Extracted information
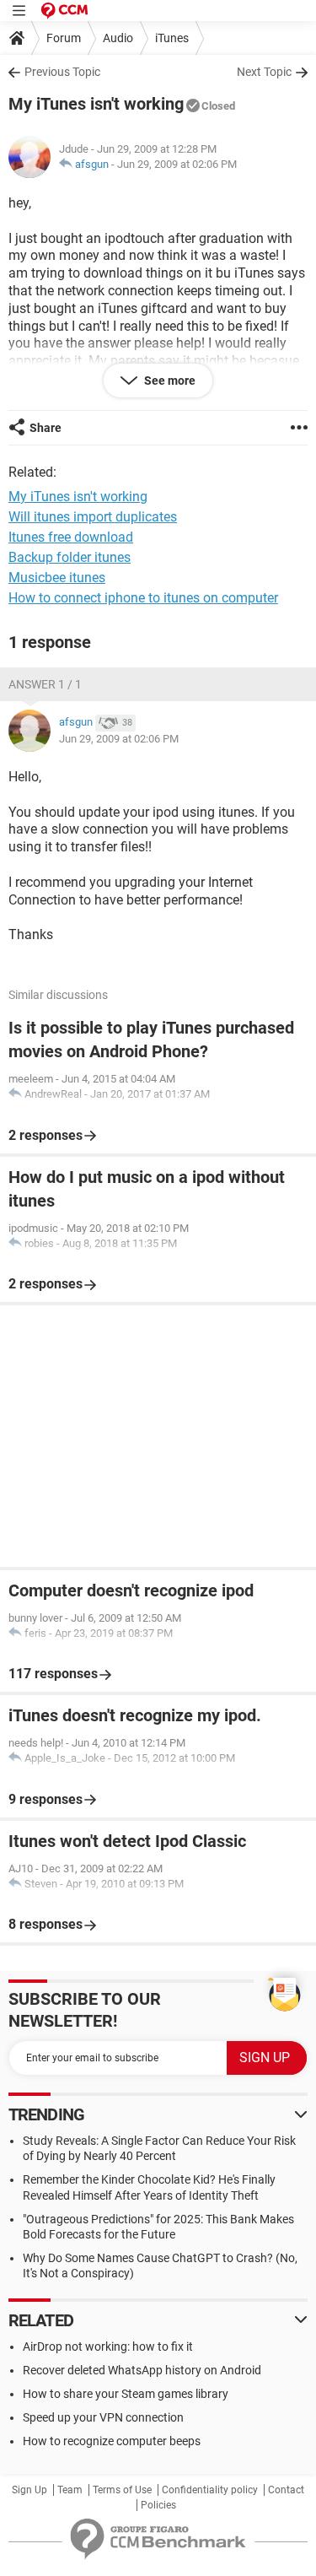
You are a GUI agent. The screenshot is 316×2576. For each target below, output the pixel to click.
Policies (158, 2505)
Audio (118, 38)
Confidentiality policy (210, 2490)
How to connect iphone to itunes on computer (143, 598)
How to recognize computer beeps (112, 2441)
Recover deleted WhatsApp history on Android (142, 2370)
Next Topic (264, 71)
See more (168, 380)
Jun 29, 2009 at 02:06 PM (177, 164)
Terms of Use (122, 2490)
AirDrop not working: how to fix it (108, 2346)
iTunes (172, 38)
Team (70, 2490)
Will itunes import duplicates (92, 517)
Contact (286, 2490)
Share (45, 428)
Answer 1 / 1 (45, 684)
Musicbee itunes (56, 578)
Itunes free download (70, 537)
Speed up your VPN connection (103, 2417)
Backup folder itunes (69, 557)
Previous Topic (62, 71)
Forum (63, 38)
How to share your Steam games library (125, 2393)
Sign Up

What the task asks
Omit the pictures; print the records above exactly.

Expected answer
You are a GUI agent. The screenshot is 316×2576. For each target below, output the pixel to click.
Policies (158, 2505)
Audio (118, 38)
Confidentiality policy (210, 2490)
How to connect iphone to itunes on computer (143, 598)
How to recognize computer beeps (112, 2441)
Recover deleted WhatsApp history on Android (142, 2370)
Next Topic (264, 71)
See more (168, 380)
Jun 29, 2009 at 02:06 PM (177, 164)
Terms of Use (122, 2490)
AirDrop not working: how to fix it (108, 2346)
iTunes (172, 38)
Team (70, 2490)
Will itunes import duplicates (92, 517)
Contact (286, 2490)
Share (45, 428)
Answer 1 / 1 (45, 684)
Musicbee itunes (56, 578)
Itunes free download (70, 537)
Speed up your VPN connection (103, 2417)
Backup folder itunes (69, 557)
Previous Topic (62, 71)
Forum (63, 38)
How to share your Steam games library (125, 2393)
Sign Up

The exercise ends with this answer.